FORMER ITALIAN agriculture minister, Paolo de Castro, has called for international labelling rules for food to allow Europe‘s farmers to compete in an increasingly global market place.

But agreeing a way forward for food policy among an expanded EU would not be easy, he claimed.

Speaking at the English Crops Conference at Chilford Halls, near Cambridge (Nov 16), Prof de Castro said it was important for countries with increasing access to European markets – such as the 50 poorest countries of the world under the ‘Everything But Arms‘ agreement – to be subject to the same rules as producers in the EU.

Those rules would need clear identification through labelling, he suggested.

“We have to change the way we compete in the market,” he told delegates.

“We have to show consumers a difference with our products. We need to emphasise the distinctiveness of our products. We need to use labelling to protect our products.”

European farmers were being squeezed by low cost producers on the one hand, and by rich countries with a lot of emphasis on organisation and getting a very low price, he said.

“How can we compete with Australian or South African wine? How do we compete with Chinese tomatoes?”

Farmers in Europe will only be able to compete if the market overcomes the low cost of production, he explained. That meant a change in mentality.

“You may pay more, but EU product is different – we need to use labelling to protect our products.”

There were good examples in Italy with wine and olive oil, Prof de Castro said.

“Quality is the bedrock of competitiveness. Italy now exports more wine than France.
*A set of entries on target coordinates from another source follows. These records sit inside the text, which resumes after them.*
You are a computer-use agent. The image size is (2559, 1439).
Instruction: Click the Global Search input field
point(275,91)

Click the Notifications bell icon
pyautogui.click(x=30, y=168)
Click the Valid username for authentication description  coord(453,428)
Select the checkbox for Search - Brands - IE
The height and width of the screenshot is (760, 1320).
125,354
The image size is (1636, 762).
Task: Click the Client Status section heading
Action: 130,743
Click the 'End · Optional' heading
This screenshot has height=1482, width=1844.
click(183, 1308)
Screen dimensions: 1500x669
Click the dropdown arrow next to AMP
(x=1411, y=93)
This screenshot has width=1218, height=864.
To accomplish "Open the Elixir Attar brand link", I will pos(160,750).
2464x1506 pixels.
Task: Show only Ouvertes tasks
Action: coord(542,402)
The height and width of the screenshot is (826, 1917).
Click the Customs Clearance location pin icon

We‘ve increased exports on high quality.”

But with no labelling protection outside Europe, and “problems within Europe”, to preserve product identity, Prof de Castro said the issue needed to be central to World Trade Organisation negotiations.

“This is the important question. If there are to be more imports into the EU, the rules EU farmers follow should be followed by exporting countries otherwise, we will get market distortions.”

“The CAP [Common Agricultural Policy] does not address this. We have to work hard on WTO.”

But reaching consensus among the EU‘s 25 member states on the future direction for agriculture would not be easy, he conceded.

“How will we be able to keep only one CAP when there are four different visions around Europe?”

Germany wants an environmental focus, he said. France prefers to keep social issues at the centre of policy.

Northern countries (including the UK) want rules to allow fair competition. And the 10 new member states want support for infrastructure of the sort Europe‘s farmers have had for the past 40 years.

“We do need a CAP,” he concluded. “But can we only have one CAP?”